Exercise input ::

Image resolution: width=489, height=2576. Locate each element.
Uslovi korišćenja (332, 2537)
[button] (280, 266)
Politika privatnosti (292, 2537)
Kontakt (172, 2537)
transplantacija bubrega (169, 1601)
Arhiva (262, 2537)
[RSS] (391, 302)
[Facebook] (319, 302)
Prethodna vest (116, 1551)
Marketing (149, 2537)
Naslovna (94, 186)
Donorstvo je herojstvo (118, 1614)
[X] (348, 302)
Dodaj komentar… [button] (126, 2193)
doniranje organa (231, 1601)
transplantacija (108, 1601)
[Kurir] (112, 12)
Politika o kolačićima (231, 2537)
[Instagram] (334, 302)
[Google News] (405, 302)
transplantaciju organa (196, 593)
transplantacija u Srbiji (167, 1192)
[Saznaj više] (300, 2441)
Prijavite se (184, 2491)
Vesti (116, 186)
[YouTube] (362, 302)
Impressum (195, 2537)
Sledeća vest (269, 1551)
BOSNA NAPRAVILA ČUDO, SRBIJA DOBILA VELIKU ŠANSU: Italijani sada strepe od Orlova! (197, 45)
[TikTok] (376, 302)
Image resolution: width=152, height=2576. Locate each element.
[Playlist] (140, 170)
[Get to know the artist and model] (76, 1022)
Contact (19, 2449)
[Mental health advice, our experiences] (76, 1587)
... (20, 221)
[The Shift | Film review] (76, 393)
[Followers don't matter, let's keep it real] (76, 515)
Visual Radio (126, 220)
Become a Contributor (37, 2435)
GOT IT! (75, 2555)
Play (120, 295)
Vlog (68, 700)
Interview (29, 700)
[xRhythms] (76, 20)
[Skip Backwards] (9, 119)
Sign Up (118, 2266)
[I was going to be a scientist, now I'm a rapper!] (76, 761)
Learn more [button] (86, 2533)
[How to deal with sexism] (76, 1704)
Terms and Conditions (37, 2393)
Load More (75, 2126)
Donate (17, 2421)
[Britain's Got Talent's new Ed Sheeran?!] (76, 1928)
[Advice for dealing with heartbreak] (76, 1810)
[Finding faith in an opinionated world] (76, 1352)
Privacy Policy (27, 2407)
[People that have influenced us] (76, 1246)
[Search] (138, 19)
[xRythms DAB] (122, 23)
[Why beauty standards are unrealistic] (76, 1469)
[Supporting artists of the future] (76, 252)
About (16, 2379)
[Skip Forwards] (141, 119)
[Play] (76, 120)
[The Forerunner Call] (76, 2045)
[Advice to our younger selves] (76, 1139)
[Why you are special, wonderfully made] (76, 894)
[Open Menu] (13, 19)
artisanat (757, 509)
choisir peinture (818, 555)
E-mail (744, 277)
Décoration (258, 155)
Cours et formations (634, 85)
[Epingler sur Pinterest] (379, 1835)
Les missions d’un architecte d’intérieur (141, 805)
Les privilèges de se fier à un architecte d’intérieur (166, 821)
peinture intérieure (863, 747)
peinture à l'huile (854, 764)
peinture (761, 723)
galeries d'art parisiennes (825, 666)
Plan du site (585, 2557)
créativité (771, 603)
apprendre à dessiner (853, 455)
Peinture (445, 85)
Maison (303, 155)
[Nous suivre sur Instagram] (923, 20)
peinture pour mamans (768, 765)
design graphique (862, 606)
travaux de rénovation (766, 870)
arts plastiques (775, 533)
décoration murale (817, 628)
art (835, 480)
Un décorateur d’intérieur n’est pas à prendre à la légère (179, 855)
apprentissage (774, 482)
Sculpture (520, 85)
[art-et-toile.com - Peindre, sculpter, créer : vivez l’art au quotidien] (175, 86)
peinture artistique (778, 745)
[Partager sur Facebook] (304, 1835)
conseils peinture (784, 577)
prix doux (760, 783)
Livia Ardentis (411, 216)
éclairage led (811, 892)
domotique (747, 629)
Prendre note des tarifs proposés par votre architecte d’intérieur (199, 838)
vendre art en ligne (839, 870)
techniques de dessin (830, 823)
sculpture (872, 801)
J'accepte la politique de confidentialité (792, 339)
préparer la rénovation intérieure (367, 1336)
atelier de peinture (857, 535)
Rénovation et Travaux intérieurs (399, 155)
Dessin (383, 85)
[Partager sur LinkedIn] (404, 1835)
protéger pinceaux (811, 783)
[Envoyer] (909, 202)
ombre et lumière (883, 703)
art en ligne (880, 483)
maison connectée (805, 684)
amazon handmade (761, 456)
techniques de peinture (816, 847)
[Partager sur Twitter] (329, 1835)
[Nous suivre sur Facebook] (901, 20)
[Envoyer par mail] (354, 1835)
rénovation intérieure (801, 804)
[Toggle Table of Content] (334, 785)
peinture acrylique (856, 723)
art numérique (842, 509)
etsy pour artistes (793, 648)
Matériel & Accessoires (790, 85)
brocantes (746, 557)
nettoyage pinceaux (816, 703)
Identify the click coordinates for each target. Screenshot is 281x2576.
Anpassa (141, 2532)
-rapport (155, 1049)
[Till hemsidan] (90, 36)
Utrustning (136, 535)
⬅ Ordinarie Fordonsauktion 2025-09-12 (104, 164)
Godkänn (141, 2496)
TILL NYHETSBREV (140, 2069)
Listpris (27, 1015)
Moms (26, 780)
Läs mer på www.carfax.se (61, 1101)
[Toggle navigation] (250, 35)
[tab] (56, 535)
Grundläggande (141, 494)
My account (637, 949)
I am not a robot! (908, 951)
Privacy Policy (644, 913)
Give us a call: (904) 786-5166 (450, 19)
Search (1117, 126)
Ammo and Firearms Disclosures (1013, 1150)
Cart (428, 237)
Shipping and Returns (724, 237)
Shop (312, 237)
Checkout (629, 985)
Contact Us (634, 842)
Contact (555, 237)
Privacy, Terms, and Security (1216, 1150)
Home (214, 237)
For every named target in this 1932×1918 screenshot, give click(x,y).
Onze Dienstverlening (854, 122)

Action item :: Character for character, reproduce all of the lines above.

The answer ::
Image resolution: width=489, height=2576. Locate each element.
Uslovi korišćenja (332, 2537)
[button] (280, 266)
Politika privatnosti (292, 2537)
Kontakt (172, 2537)
transplantacija bubrega (169, 1601)
Arhiva (262, 2537)
[RSS] (391, 302)
[Facebook] (319, 302)
Prethodna vest (116, 1551)
Marketing (149, 2537)
Naslovna (94, 186)
Donorstvo je herojstvo (118, 1614)
[X] (348, 302)
Dodaj komentar… [button] (126, 2193)
doniranje organa (231, 1601)
transplantacija (108, 1601)
[Kurir] (112, 12)
Politika o kolačićima (231, 2537)
[Instagram] (334, 302)
[Google News] (405, 302)
transplantaciju organa (196, 593)
transplantacija u Srbiji (167, 1192)
[Saznaj više] (300, 2441)
Prijavite se (184, 2491)
Vesti (116, 186)
[YouTube] (362, 302)
Impressum (195, 2537)
Sledeća vest (269, 1551)
BOSNA NAPRAVILA ČUDO, SRBIJA DOBILA VELIKU ŠANSU: Italijani sada strepe od Orlova! (197, 45)
[TikTok] (376, 302)
Image resolution: width=152, height=2576. Locate each element.
[Playlist] (140, 170)
[Get to know the artist and model] (76, 1022)
Contact (19, 2449)
[Mental health advice, our experiences] (76, 1587)
... (20, 221)
[The Shift | Film review] (76, 393)
[Followers don't matter, let's keep it real] (76, 515)
Visual Radio (126, 220)
Become a Contributor (37, 2435)
GOT IT! (75, 2555)
Play (120, 295)
Vlog (68, 700)
Interview (29, 700)
[xRhythms] (76, 20)
[Skip Backwards] (9, 119)
Sign Up (118, 2266)
[I was going to be a scientist, now I'm a rapper!] (76, 761)
Learn more [button] (86, 2533)
[How to deal with sexism] (76, 1704)
Terms and Conditions (37, 2393)
Load More (75, 2126)
Donate (17, 2421)
[Britain's Got Talent's new Ed Sheeran?!] (76, 1928)
[Advice for dealing with heartbreak] (76, 1810)
[Finding faith in an opinionated world] (76, 1352)
Privacy Policy (27, 2407)
[People that have influenced us] (76, 1246)
[Search] (138, 19)
[xRythms DAB] (122, 23)
[Why beauty standards are unrealistic] (76, 1469)
[Supporting artists of the future] (76, 252)
About (16, 2379)
[Skip Forwards] (141, 119)
[Play] (76, 120)
[The Forerunner Call] (76, 2045)
[Advice to our younger selves] (76, 1139)
[Why you are special, wonderfully made] (76, 894)
[Open Menu] (13, 19)
artisanat (757, 509)
choisir peinture (818, 555)
E-mail (744, 277)
Décoration (258, 155)
Cours et formations (634, 85)
[Epingler sur Pinterest] (379, 1835)
Les missions d’un architecte d’intérieur (141, 805)
Les privilèges de se fier à un architecte d’intérieur (166, 821)
peinture intérieure (863, 747)
peinture à l'huile (854, 764)
peinture (761, 723)
galeries d'art parisiennes (825, 666)
Plan du site (585, 2557)
créativité (771, 603)
apprendre à dessiner (853, 455)
Peinture (445, 85)
Maison (303, 155)
[Nous suivre sur Instagram] (923, 20)
peinture pour mamans (768, 765)
design graphique (862, 606)
travaux de rénovation (766, 870)
arts plastiques (775, 533)
décoration murale (817, 628)
art (835, 480)
Un décorateur d’intérieur n’est pas à prendre à la légère (179, 855)
apprentissage (774, 482)
Sculpture (520, 85)
[art-et-toile.com - Peindre, sculpter, créer : vivez l’art au quotidien] (175, 86)
peinture artistique (778, 745)
[Partager sur Facebook] (304, 1835)
conseils peinture (784, 577)
prix doux (760, 783)
Livia Ardentis (411, 216)
éclairage led (811, 892)
domotique (747, 629)
Prendre note des tarifs proposés par votre architecte d’intérieur (199, 838)
vendre art en ligne (839, 870)
techniques de dessin (830, 823)
sculpture (872, 801)
J'accepte la politique de confidentialité (792, 339)
préparer la rénovation intérieure (367, 1336)
atelier de peinture (857, 535)
Rénovation et Travaux intérieurs (399, 155)
Dessin (383, 85)
[Partager sur LinkedIn] (404, 1835)
protéger pinceaux (811, 783)
[Envoyer] (909, 202)
ombre et lumière (883, 703)
art en ligne (880, 483)
maison connectée (805, 684)
amazon handmade (761, 456)
techniques de peinture (816, 847)
[Partager sur Twitter] (329, 1835)
[Nous suivre sur Facebook] (901, 20)
[Envoyer par mail] (354, 1835)
rénovation intérieure (801, 804)
[Toggle Table of Content] (334, 785)
peinture acrylique (856, 723)
art numérique (842, 509)
etsy pour artistes (793, 648)
Matériel & Accessoires (790, 85)
brocantes (746, 557)
nettoyage pinceaux (816, 703)
Identify the click coordinates for each target. Screenshot is 281x2576.
Anpassa (141, 2532)
-rapport (155, 1049)
[Till hemsidan] (90, 36)
Utrustning (136, 535)
⬅ Ordinarie Fordonsauktion 2025-09-12 (104, 164)
Godkänn (141, 2496)
TILL NYHETSBREV (140, 2069)
Listpris (27, 1015)
Moms (26, 780)
Läs mer på www.carfax.se (61, 1101)
[Toggle navigation] (250, 35)
[tab] (56, 535)
Grundläggande (141, 494)
My account (637, 949)
I am not a robot! (908, 951)
Privacy Policy (644, 913)
Give us a call: (904) 786-5166 (450, 19)
Search (1117, 126)
Ammo and Firearms Disclosures (1013, 1150)
Cart (428, 237)
Shipping and Returns (724, 237)
Shop (312, 237)
Checkout (629, 985)
Contact Us (634, 842)
Contact (555, 237)
Privacy, Terms, and Security (1216, 1150)
Home (214, 237)
For every named target in this 1932×1918 screenshot, give click(x,y).
Onze Dienstverlening (854, 122)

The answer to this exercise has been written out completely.